Testing Pessimistic Locking Handling with Spring Boot and JPA

September 25, 2020

Testing pessimistic locking handling in JPA is tricky because of the lack of JPA support of LockTimeout by different RDBMS providers. Yet leaving a critical part of the code untested is against the software craftsmanship's principles. In this blog post, I will show you through the medium of 3 GitHub projects how you could test it within Spring Boot Application against Oracle, MySQL and PostgreSQL.

But before that, let's try to identify the user needs for a viable solution:

User Needs For Testing Pessimistic Locking Handling

It should be possible to integrate the solution in most CI pipelines, based on an in-memory database;
It should be possible to test it periodically against the production database, due to the different pessimistic locking specification & implementation between it and the in-memory database, used for testing. Without this, you cannot be 100% sure that it works in production even if the tests work!
It should take advantage of JPA building blocks whenever possible;
Whenever there is a lack of JPA support, the solution should use a common codebase, which allows easy migration between RDBMS providers.

Why Testing Pessimistic Locking Handling Is Important?

Data lines.
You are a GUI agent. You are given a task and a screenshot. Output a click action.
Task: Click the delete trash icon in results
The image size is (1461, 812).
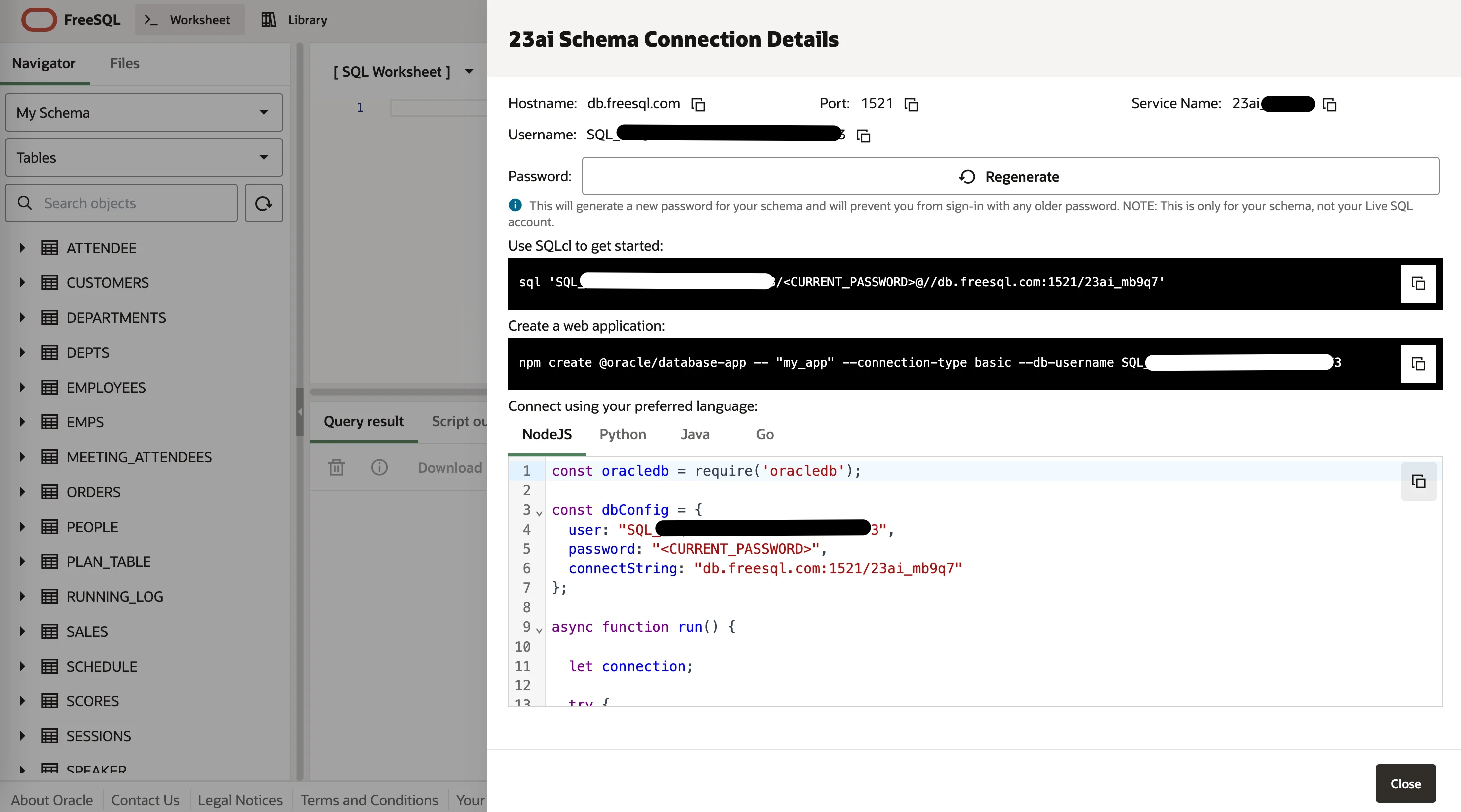click(x=336, y=467)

Problems.
1. Quote the pessimistic locking article word for word between "It should take" and "between RDBMS providers.", inclusive.
2. Name every relational database system that the pessimistic locking article mentions as a target for the tests.
The lines are irrelevant to this work.

Written answers.
1.
It should take advantage of JPA building blocks whenever possible;
Whenever there is a lack of JPA support, the solution should use a common codebase, which allows easy migration between RDBMS providers.

2. Oracle, MySQL, PostgreSQL